Friday, 28 September 2007

Maryanne Coutts' self-portrait titled Melbourne nabs the Portia Geach Memorial Award, which hangs at the S.H. Ervin Gallery (Observatory Hill, Sydney) until 4 November. In its 43rd year, the prize is for a portrait "painted from life of some man or woman distinguished in Art, Letters or the Sciences", which is a duty statement similar to that of the more-famous Archibald Prize.

In The Sydney Morning Herald, Louise Schwartzkoff quotes Jane Watters, the gallery's director and one of the judges: "There's not a dull moment in the painting. Your eye is continually moving from one thing to another." It's an apt comment, if a little tailored for the media, who generally collapse in a rumpled mass of 'she says'es' when confronted by anything approximating real analysis of fine art.

The slideshow is available on the newspaper's home page. It shows that the dominant line is rectilinear with foreground colours generally muted against a more vibrant background. But in the centre of this ground a mass of high-rise construction rendered in a gorgeous blue-dissolving-in-purple hue stands between the figure, which was painted in a mirror, says the artist, and the horizon.

On the left, this is highlighted by a lemon-yellow sky. On the right it is capped by a mass of lowering, grey cloud with a greenish tint. And the Dandenong Ranges ripple across the picture like laughter. This line is echoed in the outline of the subject's tracksuit top, especially around the shoulders.

But against the dominant straight-up-and-down dialectic several delicate oblique lines militate. The most prominent is the one created by the subject's hand, which holds the brush. Nearby is a drooping cloth in orange and lime.

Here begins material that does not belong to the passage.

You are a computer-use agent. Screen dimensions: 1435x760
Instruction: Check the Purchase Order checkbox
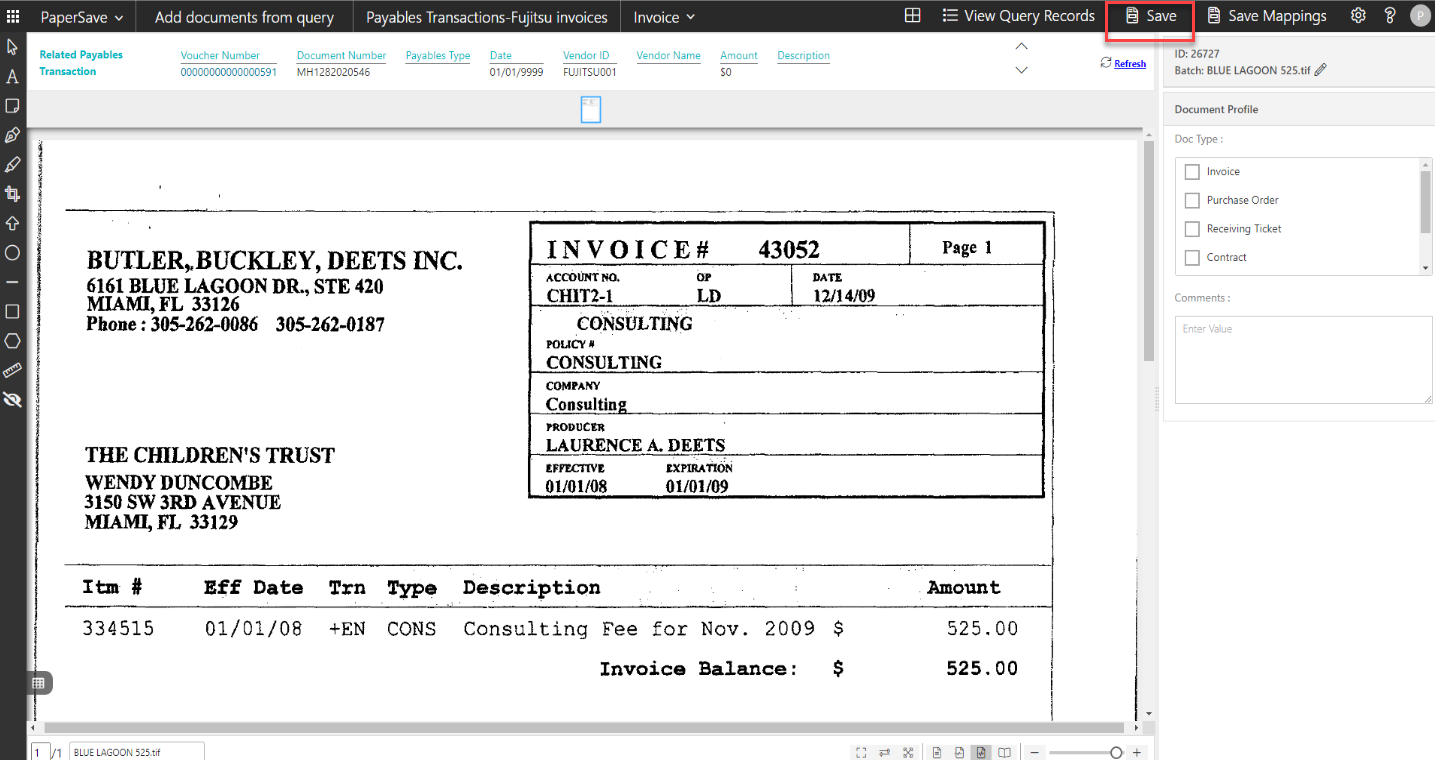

The generally muted colours are relieved by some lovely canonical splashes. On the left we've already met the yellow sky. Beneath it is a clump of buildings in a similar, only lighter, hue. On the right, a field of orange shaped like a knife cuts across the muddy tints of the distant suburbs.

Most stunning, however, is a vertical sliver of white, also on the right, that stabs upward, pointing toward a brown blind that droops dangerously and is shaped like the blade of a guillotine.